[[ EXERCISE INPUT, beginning ]]

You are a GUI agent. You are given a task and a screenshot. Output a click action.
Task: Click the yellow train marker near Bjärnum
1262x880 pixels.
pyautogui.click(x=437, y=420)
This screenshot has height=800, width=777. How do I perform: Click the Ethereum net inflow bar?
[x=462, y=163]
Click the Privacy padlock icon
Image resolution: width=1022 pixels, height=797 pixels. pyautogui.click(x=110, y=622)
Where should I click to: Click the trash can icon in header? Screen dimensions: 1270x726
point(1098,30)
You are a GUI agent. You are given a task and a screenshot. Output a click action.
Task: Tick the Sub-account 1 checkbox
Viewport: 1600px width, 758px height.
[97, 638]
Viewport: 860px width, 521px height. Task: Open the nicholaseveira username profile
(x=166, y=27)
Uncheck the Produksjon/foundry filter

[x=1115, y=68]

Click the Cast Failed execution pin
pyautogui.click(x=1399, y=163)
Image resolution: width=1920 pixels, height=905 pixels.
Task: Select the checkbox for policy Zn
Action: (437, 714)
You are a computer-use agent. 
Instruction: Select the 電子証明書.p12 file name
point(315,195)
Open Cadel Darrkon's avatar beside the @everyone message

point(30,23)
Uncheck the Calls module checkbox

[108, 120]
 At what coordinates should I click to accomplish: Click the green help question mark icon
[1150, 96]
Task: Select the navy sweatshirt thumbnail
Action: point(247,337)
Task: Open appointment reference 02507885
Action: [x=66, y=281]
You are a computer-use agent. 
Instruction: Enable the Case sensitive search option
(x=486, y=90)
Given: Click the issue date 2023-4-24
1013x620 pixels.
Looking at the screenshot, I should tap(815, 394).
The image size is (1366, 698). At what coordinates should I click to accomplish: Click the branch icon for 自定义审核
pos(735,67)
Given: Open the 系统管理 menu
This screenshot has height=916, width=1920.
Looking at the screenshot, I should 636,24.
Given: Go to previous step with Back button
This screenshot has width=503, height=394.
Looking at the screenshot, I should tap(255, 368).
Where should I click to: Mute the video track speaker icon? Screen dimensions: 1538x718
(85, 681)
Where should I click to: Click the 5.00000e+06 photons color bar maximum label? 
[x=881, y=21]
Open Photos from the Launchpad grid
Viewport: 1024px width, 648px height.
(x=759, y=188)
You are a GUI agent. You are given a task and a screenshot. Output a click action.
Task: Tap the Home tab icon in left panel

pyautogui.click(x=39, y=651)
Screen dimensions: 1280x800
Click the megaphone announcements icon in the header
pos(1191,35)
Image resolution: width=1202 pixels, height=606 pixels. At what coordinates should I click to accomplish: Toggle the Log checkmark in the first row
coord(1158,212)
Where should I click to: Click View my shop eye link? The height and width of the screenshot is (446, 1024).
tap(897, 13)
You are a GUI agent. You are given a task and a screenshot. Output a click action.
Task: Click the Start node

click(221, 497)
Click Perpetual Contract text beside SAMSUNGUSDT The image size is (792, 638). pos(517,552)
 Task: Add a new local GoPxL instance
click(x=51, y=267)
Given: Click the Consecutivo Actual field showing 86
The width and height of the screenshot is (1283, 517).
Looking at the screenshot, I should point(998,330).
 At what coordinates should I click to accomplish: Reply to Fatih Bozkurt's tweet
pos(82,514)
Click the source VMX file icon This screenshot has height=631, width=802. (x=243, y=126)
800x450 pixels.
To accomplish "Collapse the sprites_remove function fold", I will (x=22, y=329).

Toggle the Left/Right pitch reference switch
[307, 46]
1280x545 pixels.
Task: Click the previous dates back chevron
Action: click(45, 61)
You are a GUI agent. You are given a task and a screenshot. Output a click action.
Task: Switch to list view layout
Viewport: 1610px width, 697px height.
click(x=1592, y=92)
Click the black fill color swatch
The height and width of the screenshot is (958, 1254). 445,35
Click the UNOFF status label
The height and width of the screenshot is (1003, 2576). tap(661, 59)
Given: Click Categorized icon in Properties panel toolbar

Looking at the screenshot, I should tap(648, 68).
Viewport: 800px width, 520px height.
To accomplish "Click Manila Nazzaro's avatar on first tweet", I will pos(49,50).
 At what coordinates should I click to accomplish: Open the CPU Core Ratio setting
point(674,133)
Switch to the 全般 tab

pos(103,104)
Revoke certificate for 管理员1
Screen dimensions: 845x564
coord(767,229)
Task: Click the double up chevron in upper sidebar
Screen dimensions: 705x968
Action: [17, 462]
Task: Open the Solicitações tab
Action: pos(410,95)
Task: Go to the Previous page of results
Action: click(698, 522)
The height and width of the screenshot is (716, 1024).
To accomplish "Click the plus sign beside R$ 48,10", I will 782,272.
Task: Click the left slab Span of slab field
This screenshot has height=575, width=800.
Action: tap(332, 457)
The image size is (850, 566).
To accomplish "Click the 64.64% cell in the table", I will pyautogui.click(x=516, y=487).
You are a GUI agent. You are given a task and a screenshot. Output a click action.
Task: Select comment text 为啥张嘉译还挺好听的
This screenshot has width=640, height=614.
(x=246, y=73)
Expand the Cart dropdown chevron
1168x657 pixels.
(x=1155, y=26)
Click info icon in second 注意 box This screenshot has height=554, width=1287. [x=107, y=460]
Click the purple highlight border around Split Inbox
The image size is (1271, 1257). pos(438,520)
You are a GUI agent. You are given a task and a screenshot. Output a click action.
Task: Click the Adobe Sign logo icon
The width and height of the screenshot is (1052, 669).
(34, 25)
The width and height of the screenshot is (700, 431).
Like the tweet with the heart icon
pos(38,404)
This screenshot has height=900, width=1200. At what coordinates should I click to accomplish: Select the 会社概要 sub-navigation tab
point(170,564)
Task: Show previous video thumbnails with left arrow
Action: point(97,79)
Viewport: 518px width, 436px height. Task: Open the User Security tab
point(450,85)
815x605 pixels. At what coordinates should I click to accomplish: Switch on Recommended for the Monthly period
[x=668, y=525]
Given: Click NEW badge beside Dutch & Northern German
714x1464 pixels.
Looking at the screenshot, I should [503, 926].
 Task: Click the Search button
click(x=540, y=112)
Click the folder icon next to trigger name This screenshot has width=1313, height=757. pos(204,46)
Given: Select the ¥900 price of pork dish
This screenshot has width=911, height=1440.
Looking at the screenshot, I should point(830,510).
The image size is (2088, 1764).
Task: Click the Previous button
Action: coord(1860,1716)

[[ EXERCISE INPUT, end ]]

**PROBLEM TO WORK ON**
Copy all lines from the material that include "text".

**ANSWER FOR THIS EXERCISE**
Click Perpetual Contract text beside SAMSUNGUSDT The image size is (792, 638). pos(517,552)
Task: Select comment text 为啥张嘉译还挺好听的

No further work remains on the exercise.